• Data for this exercise

● ● ●

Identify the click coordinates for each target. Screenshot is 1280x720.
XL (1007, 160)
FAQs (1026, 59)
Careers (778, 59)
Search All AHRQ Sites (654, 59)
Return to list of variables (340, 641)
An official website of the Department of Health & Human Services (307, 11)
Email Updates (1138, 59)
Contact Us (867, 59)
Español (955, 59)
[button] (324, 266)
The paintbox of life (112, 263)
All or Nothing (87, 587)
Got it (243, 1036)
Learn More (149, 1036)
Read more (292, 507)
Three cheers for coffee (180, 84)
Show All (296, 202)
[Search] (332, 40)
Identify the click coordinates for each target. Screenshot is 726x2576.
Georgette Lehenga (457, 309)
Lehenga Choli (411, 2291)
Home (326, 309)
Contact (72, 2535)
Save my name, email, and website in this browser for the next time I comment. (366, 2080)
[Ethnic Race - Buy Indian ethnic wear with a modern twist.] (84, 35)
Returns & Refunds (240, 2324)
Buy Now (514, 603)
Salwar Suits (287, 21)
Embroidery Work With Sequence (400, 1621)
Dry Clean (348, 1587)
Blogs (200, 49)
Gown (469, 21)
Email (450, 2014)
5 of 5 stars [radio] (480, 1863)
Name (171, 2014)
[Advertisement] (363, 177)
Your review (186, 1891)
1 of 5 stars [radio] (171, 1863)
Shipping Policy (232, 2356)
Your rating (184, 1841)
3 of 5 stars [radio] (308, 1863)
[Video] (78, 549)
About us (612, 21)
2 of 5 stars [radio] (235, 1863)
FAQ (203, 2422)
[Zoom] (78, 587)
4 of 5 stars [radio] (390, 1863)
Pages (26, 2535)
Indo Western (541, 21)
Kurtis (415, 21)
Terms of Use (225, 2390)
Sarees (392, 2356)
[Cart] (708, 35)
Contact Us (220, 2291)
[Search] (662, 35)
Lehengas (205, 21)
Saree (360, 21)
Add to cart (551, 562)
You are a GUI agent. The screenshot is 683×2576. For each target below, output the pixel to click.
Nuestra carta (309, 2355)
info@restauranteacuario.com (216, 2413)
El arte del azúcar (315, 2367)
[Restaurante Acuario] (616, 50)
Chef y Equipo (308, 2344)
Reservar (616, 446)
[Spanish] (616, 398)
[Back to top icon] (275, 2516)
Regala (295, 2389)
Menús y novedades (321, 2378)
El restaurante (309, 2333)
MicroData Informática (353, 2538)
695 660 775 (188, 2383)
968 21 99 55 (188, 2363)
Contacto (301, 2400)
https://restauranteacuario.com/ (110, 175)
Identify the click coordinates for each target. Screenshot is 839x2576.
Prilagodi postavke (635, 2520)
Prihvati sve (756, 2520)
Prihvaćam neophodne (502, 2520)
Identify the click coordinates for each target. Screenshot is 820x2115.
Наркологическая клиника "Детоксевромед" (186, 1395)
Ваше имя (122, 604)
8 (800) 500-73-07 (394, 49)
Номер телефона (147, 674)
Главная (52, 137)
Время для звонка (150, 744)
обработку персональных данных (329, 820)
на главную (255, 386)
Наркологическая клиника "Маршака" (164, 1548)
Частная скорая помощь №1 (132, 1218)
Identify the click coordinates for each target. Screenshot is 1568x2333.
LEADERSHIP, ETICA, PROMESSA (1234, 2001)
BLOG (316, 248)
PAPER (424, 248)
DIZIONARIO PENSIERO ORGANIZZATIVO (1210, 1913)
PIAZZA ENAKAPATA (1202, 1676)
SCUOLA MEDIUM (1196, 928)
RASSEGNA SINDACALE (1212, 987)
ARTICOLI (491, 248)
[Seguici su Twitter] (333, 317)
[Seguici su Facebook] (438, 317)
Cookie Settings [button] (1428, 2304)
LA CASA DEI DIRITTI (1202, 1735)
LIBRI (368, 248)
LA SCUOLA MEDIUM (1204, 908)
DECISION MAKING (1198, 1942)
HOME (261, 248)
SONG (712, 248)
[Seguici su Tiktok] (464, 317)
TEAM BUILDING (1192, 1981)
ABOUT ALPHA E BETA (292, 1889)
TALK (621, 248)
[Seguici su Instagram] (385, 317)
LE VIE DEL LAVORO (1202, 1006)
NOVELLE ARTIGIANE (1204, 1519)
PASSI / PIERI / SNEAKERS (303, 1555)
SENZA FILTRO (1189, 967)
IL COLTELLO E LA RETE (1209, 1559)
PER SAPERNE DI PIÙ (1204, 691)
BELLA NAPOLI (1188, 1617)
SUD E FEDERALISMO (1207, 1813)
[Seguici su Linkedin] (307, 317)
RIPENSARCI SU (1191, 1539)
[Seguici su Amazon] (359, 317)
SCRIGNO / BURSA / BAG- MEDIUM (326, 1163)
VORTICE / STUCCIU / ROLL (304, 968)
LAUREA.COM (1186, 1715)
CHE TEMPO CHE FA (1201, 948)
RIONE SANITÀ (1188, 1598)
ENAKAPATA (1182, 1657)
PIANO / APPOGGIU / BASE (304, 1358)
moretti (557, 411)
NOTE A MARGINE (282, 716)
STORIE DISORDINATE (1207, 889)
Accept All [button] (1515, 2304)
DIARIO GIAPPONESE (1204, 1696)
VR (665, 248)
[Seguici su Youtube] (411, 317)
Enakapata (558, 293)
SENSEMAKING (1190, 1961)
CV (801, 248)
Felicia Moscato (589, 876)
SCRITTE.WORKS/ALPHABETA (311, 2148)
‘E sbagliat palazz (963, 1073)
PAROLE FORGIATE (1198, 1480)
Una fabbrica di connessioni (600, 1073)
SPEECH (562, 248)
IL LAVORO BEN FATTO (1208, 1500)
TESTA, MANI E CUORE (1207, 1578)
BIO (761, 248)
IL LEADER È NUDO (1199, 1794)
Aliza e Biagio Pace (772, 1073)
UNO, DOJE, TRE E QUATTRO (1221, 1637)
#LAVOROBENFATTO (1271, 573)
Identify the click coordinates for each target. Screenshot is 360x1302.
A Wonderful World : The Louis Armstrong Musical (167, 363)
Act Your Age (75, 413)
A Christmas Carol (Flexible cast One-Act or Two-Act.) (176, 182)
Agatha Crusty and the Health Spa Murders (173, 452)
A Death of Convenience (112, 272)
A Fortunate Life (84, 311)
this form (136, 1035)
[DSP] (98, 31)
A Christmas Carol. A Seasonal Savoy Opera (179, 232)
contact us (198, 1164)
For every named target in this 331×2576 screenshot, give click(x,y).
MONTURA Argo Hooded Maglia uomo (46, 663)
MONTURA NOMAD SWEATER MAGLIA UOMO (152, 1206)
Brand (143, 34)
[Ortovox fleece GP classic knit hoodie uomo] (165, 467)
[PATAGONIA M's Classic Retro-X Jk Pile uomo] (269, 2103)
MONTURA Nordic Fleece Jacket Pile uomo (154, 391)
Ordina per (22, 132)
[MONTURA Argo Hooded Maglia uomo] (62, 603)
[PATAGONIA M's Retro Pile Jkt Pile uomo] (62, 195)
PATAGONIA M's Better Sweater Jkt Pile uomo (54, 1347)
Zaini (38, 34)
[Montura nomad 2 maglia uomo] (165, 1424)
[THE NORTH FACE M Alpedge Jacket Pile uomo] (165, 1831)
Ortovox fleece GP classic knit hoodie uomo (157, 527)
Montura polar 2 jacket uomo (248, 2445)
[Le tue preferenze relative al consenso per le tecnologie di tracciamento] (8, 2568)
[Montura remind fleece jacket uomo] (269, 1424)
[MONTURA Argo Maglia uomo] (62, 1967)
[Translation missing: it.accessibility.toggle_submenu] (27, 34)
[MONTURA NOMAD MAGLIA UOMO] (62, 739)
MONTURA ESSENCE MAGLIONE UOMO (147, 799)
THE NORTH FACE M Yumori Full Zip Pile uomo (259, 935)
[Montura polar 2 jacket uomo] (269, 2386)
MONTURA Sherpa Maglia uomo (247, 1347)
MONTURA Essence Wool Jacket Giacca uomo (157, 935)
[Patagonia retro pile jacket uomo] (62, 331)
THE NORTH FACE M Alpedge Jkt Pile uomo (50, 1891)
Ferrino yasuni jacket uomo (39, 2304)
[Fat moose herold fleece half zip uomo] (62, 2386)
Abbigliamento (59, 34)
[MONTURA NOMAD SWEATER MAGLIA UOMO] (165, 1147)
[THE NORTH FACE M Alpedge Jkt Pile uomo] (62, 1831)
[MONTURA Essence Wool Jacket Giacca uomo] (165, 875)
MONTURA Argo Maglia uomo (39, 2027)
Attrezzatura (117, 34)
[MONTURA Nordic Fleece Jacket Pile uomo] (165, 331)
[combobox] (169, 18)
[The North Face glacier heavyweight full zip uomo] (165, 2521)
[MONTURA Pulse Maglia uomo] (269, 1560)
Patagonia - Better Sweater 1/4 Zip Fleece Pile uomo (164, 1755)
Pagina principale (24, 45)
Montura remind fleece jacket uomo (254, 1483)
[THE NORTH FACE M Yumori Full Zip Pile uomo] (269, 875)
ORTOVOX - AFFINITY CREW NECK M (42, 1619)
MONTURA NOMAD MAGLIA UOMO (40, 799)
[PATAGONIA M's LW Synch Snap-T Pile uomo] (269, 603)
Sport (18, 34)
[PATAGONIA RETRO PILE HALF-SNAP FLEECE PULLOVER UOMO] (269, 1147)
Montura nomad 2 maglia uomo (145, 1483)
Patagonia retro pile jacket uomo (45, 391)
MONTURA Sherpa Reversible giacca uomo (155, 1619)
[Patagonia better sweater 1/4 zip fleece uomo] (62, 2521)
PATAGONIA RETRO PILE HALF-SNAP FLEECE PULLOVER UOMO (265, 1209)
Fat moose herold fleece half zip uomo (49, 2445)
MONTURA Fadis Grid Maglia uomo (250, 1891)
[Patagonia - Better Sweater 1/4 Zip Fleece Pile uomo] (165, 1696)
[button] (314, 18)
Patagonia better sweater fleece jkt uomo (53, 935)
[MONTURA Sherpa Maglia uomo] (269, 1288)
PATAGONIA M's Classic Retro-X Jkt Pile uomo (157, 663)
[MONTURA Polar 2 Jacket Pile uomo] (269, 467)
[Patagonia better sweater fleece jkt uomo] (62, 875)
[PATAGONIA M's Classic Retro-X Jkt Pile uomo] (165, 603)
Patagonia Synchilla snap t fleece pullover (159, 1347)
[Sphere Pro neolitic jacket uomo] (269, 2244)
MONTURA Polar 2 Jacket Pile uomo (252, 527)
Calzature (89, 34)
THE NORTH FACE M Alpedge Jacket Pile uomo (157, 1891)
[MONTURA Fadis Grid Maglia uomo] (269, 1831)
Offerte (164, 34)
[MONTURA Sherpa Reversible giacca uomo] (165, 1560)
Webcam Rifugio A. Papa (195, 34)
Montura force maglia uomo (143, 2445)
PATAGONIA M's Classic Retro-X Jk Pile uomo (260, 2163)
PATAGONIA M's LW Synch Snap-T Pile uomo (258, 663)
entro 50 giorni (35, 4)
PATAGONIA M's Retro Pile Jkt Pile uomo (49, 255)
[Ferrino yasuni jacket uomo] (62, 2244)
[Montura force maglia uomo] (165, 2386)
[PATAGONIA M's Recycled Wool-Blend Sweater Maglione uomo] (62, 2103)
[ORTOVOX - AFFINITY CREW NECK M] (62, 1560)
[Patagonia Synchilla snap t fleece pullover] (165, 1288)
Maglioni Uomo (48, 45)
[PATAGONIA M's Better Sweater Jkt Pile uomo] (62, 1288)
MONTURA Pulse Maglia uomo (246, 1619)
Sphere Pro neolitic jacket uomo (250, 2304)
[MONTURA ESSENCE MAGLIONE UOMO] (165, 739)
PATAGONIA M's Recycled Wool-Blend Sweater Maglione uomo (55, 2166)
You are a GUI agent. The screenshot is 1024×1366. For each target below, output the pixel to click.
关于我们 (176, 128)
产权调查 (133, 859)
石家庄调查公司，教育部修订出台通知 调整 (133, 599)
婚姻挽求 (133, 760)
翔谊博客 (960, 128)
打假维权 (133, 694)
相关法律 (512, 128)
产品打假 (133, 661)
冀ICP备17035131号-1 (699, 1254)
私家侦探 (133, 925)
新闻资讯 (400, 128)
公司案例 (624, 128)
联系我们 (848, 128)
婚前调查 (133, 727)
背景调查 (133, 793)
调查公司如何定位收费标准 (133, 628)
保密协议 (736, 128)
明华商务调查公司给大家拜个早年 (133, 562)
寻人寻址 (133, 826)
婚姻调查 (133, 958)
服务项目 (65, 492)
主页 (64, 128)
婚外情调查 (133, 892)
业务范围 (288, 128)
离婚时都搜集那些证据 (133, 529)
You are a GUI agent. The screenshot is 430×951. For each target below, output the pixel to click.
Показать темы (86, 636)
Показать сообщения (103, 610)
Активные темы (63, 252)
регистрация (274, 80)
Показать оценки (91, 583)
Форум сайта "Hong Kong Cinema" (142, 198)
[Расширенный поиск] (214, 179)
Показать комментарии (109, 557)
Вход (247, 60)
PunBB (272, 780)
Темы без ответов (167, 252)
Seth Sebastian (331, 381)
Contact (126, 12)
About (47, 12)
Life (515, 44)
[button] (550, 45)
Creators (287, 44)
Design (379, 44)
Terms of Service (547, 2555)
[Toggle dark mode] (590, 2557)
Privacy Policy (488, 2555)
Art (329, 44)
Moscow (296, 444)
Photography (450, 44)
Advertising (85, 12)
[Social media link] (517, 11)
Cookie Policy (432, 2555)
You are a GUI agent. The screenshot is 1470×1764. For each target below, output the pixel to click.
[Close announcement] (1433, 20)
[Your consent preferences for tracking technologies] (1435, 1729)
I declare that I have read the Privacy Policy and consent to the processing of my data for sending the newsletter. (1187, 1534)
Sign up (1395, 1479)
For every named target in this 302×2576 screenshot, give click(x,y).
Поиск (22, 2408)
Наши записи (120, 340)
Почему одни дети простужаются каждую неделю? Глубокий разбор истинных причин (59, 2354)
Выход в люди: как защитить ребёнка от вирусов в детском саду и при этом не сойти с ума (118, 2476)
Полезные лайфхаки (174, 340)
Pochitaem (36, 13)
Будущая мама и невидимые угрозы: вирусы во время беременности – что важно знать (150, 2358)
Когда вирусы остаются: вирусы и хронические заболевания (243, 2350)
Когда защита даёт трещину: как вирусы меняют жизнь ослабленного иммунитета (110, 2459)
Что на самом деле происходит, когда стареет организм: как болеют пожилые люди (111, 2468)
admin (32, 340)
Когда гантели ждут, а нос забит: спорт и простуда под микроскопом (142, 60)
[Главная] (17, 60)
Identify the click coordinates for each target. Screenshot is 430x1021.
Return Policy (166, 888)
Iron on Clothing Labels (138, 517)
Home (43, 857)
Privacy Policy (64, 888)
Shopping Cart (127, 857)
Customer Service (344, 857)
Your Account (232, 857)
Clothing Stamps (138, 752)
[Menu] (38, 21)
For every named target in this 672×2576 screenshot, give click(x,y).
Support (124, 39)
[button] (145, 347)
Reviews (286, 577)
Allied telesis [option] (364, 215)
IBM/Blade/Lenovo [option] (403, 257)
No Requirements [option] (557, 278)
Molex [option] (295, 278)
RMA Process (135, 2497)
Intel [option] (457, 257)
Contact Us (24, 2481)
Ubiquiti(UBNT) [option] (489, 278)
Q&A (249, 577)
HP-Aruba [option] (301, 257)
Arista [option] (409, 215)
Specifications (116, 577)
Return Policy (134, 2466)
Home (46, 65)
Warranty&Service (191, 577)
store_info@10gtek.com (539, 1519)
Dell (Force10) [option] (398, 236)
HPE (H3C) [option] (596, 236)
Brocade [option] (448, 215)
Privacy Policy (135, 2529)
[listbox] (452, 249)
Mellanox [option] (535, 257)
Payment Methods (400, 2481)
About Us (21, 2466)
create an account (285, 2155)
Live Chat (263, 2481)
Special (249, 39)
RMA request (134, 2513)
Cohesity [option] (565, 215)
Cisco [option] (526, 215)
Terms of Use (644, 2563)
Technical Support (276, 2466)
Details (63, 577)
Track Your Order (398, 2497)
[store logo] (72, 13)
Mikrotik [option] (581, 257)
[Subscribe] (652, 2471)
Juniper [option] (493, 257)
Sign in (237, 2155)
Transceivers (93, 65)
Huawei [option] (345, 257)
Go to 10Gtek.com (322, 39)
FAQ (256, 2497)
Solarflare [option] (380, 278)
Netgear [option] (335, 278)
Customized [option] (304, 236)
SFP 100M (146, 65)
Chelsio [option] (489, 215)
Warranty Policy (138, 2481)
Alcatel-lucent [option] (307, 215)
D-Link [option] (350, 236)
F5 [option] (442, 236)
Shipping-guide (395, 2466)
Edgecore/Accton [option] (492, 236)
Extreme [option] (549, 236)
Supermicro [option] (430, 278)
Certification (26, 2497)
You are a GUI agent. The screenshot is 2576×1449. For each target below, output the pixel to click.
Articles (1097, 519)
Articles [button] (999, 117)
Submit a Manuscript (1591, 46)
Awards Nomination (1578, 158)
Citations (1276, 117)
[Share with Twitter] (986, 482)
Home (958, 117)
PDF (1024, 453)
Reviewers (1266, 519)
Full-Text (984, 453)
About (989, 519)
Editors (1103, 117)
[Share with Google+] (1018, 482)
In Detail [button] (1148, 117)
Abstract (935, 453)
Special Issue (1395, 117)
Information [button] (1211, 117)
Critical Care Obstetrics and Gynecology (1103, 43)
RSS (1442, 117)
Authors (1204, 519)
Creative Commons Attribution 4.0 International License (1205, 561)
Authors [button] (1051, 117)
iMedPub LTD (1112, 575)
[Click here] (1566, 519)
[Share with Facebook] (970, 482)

● ● ●

Reproduce word for word only the first line of the listing above and each line after it through the line with "Terms of Use (225, 2390)".

Identify the click coordinates for each target. Screenshot is 1280x720.
XL (1007, 160)
FAQs (1026, 59)
Careers (778, 59)
Search All AHRQ Sites (654, 59)
Return to list of variables (340, 641)
An official website of the Department of Health & Human Services (307, 11)
Email Updates (1138, 59)
Contact Us (867, 59)
Español (955, 59)
[button] (324, 266)
The paintbox of life (112, 263)
All or Nothing (87, 587)
Got it (243, 1036)
Learn More (149, 1036)
Read more (292, 507)
Three cheers for coffee (180, 84)
Show All (296, 202)
[Search] (332, 40)
Identify the click coordinates for each target. Screenshot is 726x2576.
Georgette Lehenga (457, 309)
Lehenga Choli (411, 2291)
Home (326, 309)
Contact (72, 2535)
Save my name, email, and website in this browser for the next time I comment. (366, 2080)
[Ethnic Race - Buy Indian ethnic wear with a modern twist.] (84, 35)
Returns & Refunds (240, 2324)
Buy Now (514, 603)
Salwar Suits (287, 21)
Embroidery Work With Sequence (400, 1621)
Dry Clean (348, 1587)
Blogs (200, 49)
Gown (469, 21)
Email (450, 2014)
5 of 5 stars [radio] (480, 1863)
Name (171, 2014)
[Advertisement] (363, 177)
Your review (186, 1891)
1 of 5 stars [radio] (171, 1863)
Shipping Policy (232, 2356)
Your rating (184, 1841)
3 of 5 stars [radio] (308, 1863)
[Video] (78, 549)
About us (612, 21)
2 of 5 stars [radio] (235, 1863)
FAQ (203, 2422)
[Zoom] (78, 587)
4 of 5 stars [radio] (390, 1863)
Pages (26, 2535)
Indo Western (541, 21)
Kurtis (415, 21)
Terms of Use (225, 2390)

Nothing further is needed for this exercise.